In [1]:
# Packages
import numpy as np
import pandas as pd

from matplotlib import pyplot as plt
import seaborn as sns

# from sklearn.pipeline import Pipeline
from sklearn.preprocessing import OneHotEncoder, StandardScaler
from sklearn.ensemble import RandomForestClassifier, GradientBoostingClassifier
from sklearn.model_selection import StratifiedKFold
from sklearn.base import BaseEstimator
from sklearn.compose import ColumnTransformer 
from sklearn.impute import SimpleImputer, KNNImputer
from sklearn.calibration import CalibratedClassifierCV
from sklearn.metrics import accuracy_score, precision_score, recall_score, make_scorer

from xgboost import XGBClassifier

from imblearn.pipeline import Pipeline, make_pipeline
from imblearn.over_sampling import SMOTE

In [2]:
# Print more rows and columns of pandas.DataFrame
pd.set_option('display.max_rows', 500)
pd.set_option('display.max_columns', 500)

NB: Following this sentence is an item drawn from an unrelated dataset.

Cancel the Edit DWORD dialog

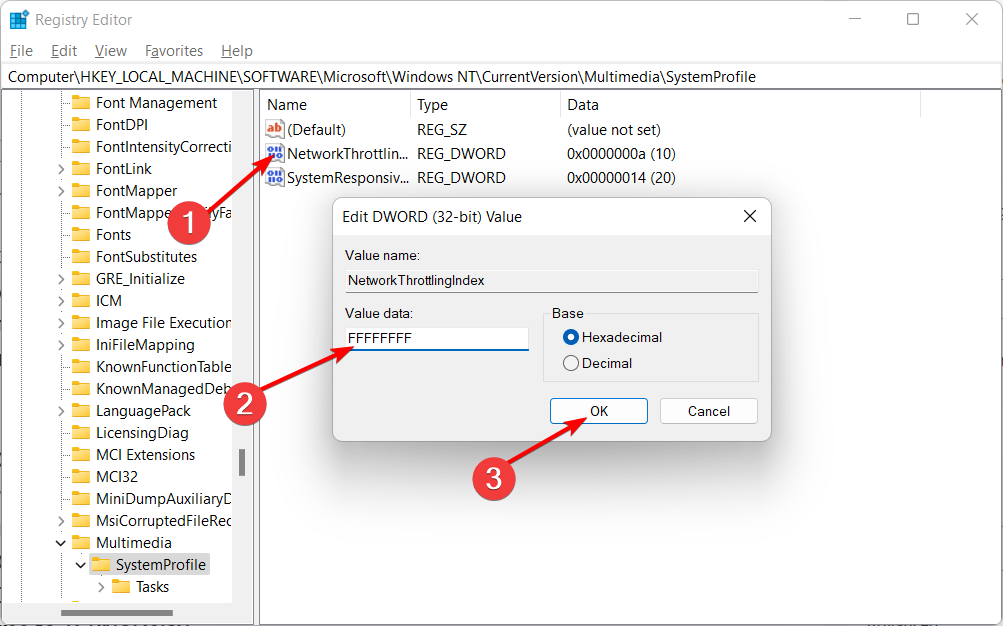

### **<font color='green'>Version of some libraries</font>**

In [3]:
# I am using the lateset sklearn version
import sklearn
sklearn.__version__

'0.24.1'

In [4]:
import imblearn
imblearn.__version__

'0.8.0'

In [5]:
import xgboost
xgboost.__version__

'1.4.1'

In [80]:
# Change path if needed
path = r'C:\Users\user\Desktop\KUL - Mstat\Big Data Platforms and Technologies\project'
data = pd.read_csv(path + r'\ctrain.csv')
data_test = pd.read_csv(path + r'\ctest.csv')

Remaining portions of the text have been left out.